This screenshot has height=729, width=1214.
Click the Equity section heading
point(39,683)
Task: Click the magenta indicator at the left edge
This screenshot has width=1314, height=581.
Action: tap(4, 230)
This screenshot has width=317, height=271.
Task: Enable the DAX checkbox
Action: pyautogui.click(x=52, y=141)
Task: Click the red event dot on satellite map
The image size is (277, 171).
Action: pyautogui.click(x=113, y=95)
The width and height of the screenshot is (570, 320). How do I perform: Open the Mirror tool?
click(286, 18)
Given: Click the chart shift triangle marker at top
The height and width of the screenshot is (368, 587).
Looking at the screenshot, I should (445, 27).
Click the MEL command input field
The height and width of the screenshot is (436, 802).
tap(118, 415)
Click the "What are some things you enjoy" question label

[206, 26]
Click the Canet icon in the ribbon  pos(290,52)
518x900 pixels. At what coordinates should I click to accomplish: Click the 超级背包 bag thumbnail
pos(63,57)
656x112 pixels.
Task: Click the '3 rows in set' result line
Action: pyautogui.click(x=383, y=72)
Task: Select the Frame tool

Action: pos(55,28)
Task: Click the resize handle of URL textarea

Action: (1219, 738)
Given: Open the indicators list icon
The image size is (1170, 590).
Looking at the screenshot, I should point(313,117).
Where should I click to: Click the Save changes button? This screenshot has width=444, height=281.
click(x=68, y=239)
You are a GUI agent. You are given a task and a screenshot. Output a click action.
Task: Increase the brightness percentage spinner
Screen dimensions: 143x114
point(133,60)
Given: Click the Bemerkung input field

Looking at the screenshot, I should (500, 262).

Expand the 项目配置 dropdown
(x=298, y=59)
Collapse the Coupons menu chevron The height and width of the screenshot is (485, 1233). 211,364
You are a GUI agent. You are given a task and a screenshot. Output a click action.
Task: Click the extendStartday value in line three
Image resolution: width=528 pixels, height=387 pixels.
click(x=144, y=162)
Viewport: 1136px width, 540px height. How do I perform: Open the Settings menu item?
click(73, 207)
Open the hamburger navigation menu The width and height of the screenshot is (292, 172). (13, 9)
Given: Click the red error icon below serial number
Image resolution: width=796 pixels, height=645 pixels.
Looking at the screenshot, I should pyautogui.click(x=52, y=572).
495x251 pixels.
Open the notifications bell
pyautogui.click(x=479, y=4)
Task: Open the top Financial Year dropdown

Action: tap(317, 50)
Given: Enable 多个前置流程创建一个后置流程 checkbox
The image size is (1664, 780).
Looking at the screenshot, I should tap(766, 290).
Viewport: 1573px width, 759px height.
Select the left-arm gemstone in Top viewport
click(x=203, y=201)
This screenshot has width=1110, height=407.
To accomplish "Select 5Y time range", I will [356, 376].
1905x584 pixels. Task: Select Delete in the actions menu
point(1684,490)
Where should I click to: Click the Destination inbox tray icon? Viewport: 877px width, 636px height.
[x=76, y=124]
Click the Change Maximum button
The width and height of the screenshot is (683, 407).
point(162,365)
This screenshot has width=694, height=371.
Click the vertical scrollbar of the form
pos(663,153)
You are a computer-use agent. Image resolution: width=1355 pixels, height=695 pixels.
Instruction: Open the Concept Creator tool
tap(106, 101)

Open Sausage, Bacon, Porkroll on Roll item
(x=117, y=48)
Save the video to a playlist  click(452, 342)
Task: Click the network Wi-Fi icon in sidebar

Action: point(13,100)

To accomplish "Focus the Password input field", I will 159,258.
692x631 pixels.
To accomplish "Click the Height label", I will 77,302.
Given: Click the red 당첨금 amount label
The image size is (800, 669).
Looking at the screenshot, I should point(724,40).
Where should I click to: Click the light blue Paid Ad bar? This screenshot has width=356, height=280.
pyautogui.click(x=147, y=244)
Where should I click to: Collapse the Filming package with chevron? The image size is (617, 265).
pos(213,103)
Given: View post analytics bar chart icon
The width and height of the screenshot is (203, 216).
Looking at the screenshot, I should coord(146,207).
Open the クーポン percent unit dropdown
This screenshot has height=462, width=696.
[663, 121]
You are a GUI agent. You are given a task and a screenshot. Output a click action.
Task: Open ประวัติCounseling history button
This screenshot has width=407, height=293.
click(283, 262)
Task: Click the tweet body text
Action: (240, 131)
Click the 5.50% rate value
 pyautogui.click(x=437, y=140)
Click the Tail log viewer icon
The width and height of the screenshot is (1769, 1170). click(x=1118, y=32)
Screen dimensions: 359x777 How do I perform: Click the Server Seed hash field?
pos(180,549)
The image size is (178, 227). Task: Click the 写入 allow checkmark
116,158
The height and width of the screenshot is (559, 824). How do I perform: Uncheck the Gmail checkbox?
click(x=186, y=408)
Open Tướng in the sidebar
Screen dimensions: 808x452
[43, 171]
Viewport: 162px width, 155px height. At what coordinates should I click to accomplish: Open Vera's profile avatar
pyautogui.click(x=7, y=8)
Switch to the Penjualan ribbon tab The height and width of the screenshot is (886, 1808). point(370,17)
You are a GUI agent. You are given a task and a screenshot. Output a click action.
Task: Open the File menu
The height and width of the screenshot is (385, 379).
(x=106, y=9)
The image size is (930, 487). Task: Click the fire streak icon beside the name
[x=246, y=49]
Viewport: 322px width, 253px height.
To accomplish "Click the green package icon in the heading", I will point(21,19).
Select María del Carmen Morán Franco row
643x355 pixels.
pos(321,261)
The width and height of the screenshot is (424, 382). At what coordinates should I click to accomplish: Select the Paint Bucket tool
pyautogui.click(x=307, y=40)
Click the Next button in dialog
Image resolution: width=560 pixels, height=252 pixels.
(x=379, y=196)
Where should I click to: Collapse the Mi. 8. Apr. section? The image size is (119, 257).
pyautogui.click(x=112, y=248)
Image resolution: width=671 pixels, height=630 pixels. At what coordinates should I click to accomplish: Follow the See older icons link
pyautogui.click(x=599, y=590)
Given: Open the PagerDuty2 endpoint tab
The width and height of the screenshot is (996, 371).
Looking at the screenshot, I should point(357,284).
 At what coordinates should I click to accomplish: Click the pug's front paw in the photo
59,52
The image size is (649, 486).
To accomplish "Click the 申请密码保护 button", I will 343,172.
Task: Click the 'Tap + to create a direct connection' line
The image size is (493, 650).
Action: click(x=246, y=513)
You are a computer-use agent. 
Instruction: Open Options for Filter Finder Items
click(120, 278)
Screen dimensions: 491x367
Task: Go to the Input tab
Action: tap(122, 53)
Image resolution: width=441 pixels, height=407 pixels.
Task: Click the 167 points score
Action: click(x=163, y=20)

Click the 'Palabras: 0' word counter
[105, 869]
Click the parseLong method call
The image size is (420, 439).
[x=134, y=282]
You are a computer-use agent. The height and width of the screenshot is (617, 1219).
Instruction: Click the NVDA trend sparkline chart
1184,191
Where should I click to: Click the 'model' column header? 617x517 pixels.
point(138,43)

Task objective:
The lines to copy are those in the listing that contain "will".

Written answer:
To accomplish "Select 5Y time range", I will [356, 376].
To accomplish "Focus the Password input field", I will 159,258.
To accomplish "Click the Height label", I will 77,302.
To accomplish "Click the green package icon in the heading", I will point(21,19).
To accomplish "Click the 申请密码保护 button", I will 343,172.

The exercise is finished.